## Task to complete
Locate "The height and" in the listing. Transcribe the line that contains it and every line that follows, through the last, omitting all pictures.

## Dataset records
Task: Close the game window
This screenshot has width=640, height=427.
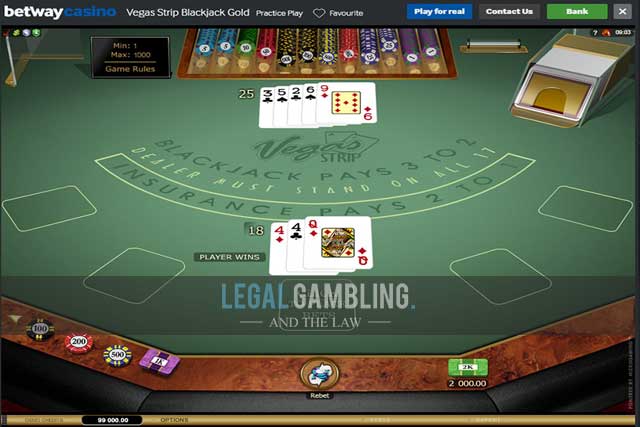Action: [622, 11]
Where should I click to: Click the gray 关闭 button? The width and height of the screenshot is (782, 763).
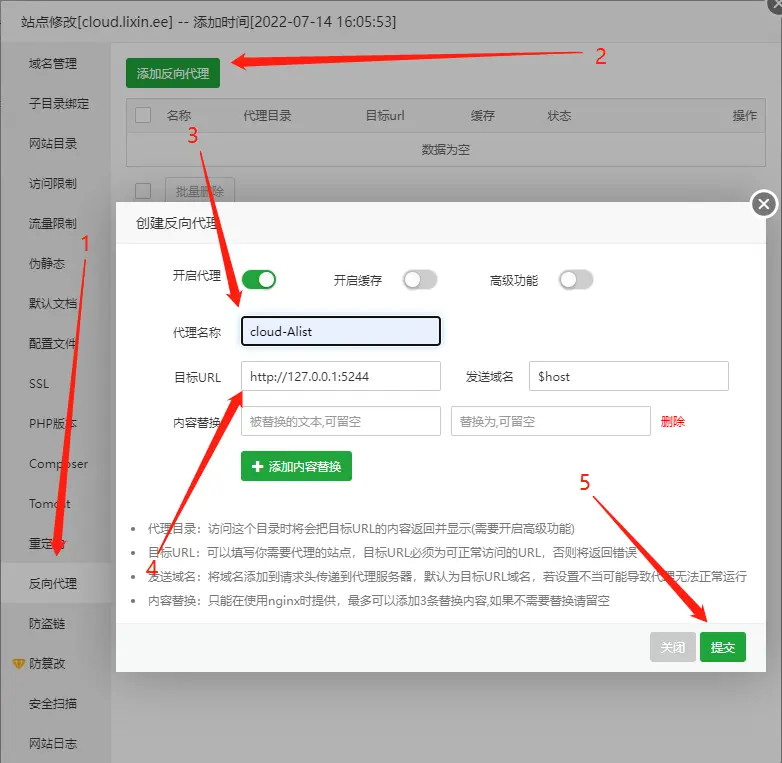pyautogui.click(x=672, y=647)
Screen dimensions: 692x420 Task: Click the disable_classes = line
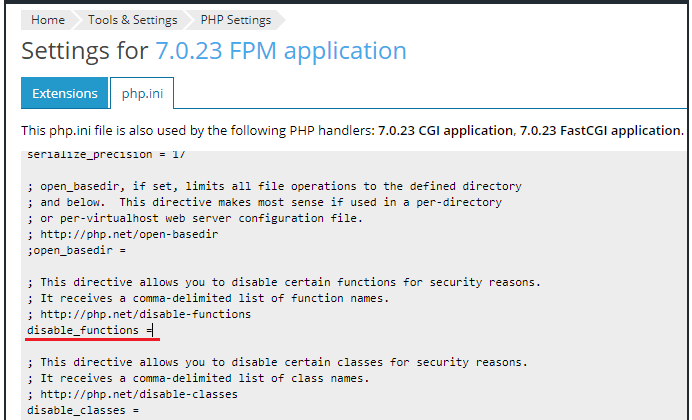[x=83, y=410]
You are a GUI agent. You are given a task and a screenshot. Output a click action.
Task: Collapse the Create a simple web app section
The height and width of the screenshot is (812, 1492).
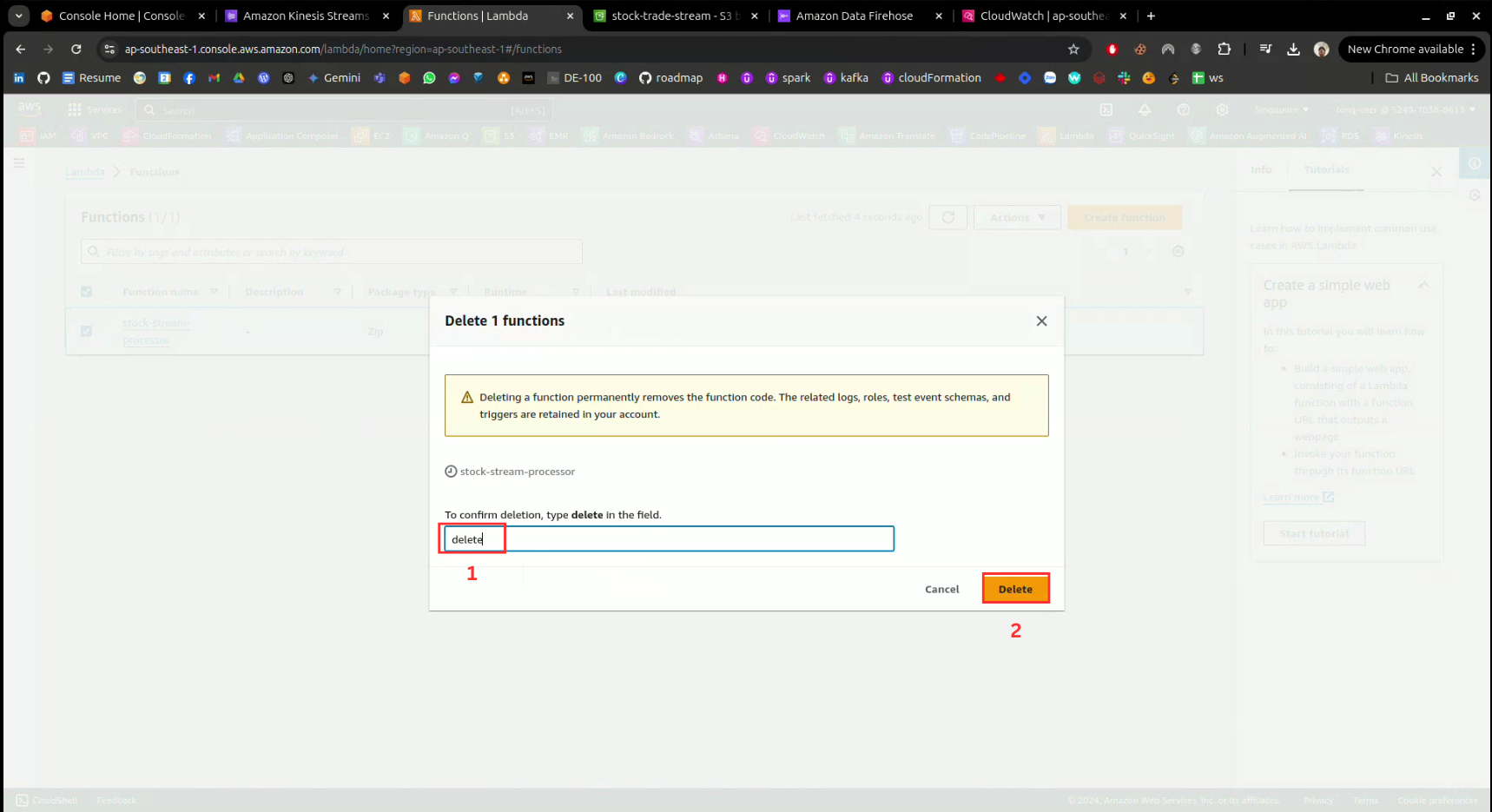(1423, 286)
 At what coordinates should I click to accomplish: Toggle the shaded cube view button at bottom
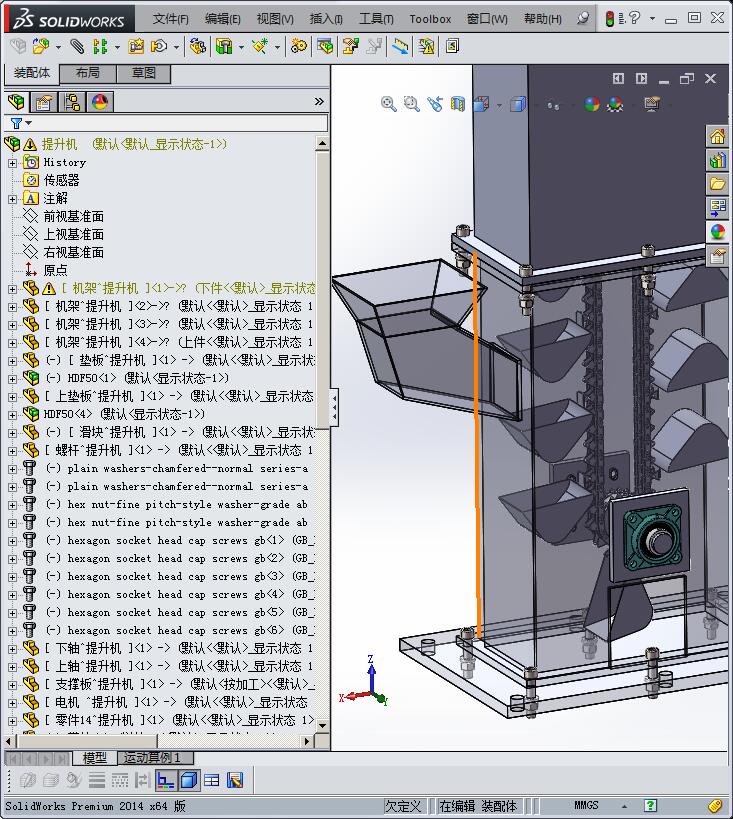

## Output for this exercise
The height and width of the screenshot is (812, 1492).
(1423, 286)
 At what coordinates should I click to accomplish: Toggle the shaded cube view button at bottom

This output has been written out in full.